** Opening Supplied records block **
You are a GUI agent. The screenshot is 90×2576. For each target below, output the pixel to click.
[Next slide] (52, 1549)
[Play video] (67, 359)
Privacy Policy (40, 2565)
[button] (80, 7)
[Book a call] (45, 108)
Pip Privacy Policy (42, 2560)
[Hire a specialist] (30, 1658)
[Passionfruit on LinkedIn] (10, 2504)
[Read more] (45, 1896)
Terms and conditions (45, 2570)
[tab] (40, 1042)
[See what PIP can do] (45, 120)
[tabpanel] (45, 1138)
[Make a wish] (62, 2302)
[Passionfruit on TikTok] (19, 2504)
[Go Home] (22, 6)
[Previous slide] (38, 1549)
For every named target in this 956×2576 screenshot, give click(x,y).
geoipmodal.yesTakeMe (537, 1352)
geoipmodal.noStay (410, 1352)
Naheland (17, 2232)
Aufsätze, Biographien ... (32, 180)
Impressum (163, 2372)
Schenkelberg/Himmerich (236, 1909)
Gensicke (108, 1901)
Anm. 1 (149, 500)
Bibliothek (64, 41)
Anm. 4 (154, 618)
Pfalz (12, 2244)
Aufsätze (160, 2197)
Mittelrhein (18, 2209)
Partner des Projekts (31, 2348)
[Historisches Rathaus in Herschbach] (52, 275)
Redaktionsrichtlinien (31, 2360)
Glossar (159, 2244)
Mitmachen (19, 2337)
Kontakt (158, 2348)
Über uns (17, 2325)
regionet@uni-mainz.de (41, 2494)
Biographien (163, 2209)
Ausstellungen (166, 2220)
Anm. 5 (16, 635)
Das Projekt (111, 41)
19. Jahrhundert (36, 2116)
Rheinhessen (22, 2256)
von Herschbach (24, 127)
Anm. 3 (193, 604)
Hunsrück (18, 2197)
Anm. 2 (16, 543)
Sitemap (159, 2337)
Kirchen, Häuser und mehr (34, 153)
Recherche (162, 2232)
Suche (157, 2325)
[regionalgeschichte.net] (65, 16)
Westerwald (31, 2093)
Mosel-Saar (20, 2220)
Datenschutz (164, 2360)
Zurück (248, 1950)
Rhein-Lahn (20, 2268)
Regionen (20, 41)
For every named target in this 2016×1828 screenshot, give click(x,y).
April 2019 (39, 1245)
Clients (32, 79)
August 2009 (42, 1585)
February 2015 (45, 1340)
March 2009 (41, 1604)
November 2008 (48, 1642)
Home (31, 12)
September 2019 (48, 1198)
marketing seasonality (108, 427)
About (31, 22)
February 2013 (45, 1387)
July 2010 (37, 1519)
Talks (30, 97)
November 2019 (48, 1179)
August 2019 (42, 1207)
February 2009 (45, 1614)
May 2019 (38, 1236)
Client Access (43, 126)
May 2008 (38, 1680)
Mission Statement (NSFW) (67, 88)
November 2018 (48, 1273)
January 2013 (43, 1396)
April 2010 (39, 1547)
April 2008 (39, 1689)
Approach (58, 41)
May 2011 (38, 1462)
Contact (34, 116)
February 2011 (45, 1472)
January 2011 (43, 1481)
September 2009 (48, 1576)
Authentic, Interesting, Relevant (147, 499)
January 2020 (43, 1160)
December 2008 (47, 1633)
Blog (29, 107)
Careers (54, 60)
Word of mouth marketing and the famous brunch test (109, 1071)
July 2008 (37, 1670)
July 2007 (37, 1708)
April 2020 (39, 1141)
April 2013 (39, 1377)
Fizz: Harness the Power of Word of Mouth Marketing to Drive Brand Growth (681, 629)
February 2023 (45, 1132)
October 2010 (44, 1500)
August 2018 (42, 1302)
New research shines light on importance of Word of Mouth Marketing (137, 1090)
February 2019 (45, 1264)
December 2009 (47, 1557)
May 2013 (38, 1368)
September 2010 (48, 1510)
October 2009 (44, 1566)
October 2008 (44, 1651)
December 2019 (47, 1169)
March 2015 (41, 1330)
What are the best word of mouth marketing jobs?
** Closing Supplied records block **
→ **Task item**
Each entry should be duplicated exactly as it was given.

→ **Response to the task**
You are a GUI agent. The screenshot is 90×2576. For each target below, output the pixel to click.
[Next slide] (52, 1549)
[Play video] (67, 359)
Privacy Policy (40, 2565)
[button] (80, 7)
[Book a call] (45, 108)
Pip Privacy Policy (42, 2560)
[Hire a specialist] (30, 1658)
[Passionfruit on LinkedIn] (10, 2504)
[Read more] (45, 1896)
Terms and conditions (45, 2570)
[tab] (40, 1042)
[See what PIP can do] (45, 120)
[tabpanel] (45, 1138)
[Make a wish] (62, 2302)
[Passionfruit on TikTok] (19, 2504)
[Go Home] (22, 6)
[Previous slide] (38, 1549)
For every named target in this 956×2576 screenshot, give click(x,y).
geoipmodal.yesTakeMe (537, 1352)
geoipmodal.noStay (410, 1352)
Naheland (17, 2232)
Aufsätze, Biographien ... (32, 180)
Impressum (163, 2372)
Schenkelberg/Himmerich (236, 1909)
Gensicke (108, 1901)
Anm. 1 (149, 500)
Bibliothek (64, 41)
Anm. 4 (154, 618)
Pfalz (12, 2244)
Aufsätze (160, 2197)
Mittelrhein (18, 2209)
Partner des Projekts (31, 2348)
[Historisches Rathaus in Herschbach] (52, 275)
Redaktionsrichtlinien (31, 2360)
Glossar (159, 2244)
Mitmachen (19, 2337)
Kontakt (158, 2348)
Über uns (17, 2325)
regionet@uni-mainz.de (41, 2494)
Biographien (163, 2209)
Ausstellungen (166, 2220)
Anm. 5 (16, 635)
Das Projekt (111, 41)
19. Jahrhundert (36, 2116)
Rheinhessen (22, 2256)
von Herschbach (24, 127)
Anm. 3 (193, 604)
Hunsrück (18, 2197)
Anm. 2 (16, 543)
Sitemap (159, 2337)
Kirchen, Häuser und mehr (34, 153)
Recherche (162, 2232)
Suche (157, 2325)
[regionalgeschichte.net] (65, 16)
Westerwald (31, 2093)
Mosel-Saar (20, 2220)
Datenschutz (164, 2360)
Zurück (248, 1950)
Rhein-Lahn (20, 2268)
Regionen (20, 41)
For every named target in this 2016×1828 screenshot, give click(x,y).
April 2019 (39, 1245)
Clients (32, 79)
August 2009 (42, 1585)
February 2015 (45, 1340)
March 2009 (41, 1604)
November 2008 (48, 1642)
Home (31, 12)
September 2019 (48, 1198)
marketing seasonality (108, 427)
About (31, 22)
February 2013 (45, 1387)
July 2010 (37, 1519)
Talks (30, 97)
November 2019 (48, 1179)
August 2019 (42, 1207)
February 2009 (45, 1614)
May 2019 (38, 1236)
Client Access (43, 126)
May 2008 (38, 1680)
Mission Statement (NSFW) (67, 88)
November 2018 (48, 1273)
January 2013 (43, 1396)
April 2010 (39, 1547)
April 2008 (39, 1689)
Approach (58, 41)
May 2011 (38, 1462)
Contact (34, 116)
February 2011 (45, 1472)
January 2011 (43, 1481)
September 2009 (48, 1576)
Authentic, Interesting, Relevant (147, 499)
January 2020 (43, 1160)
December 2008 (47, 1633)
Blog (29, 107)
Careers (54, 60)
Word of mouth marketing and the famous brunch test (109, 1071)
July 2008 (37, 1670)
July 2007 (37, 1708)
April 2020 (39, 1141)
April 2013 (39, 1377)
Fizz: Harness the Power of Word of Mouth Marketing to Drive Brand Growth (681, 629)
February 2023 (45, 1132)
October 2010 (44, 1500)
August 2018 (42, 1302)
New research shines light on importance of Word of Mouth Marketing (137, 1090)
February 2019 (45, 1264)
December 2009 (47, 1557)
May 2013 (38, 1368)
September 2010 (48, 1510)
October 2009 (44, 1566)
October 2008 (44, 1651)
December 2019 (47, 1169)
March 2015 (41, 1330)
What are the best word of mouth marketing jobs?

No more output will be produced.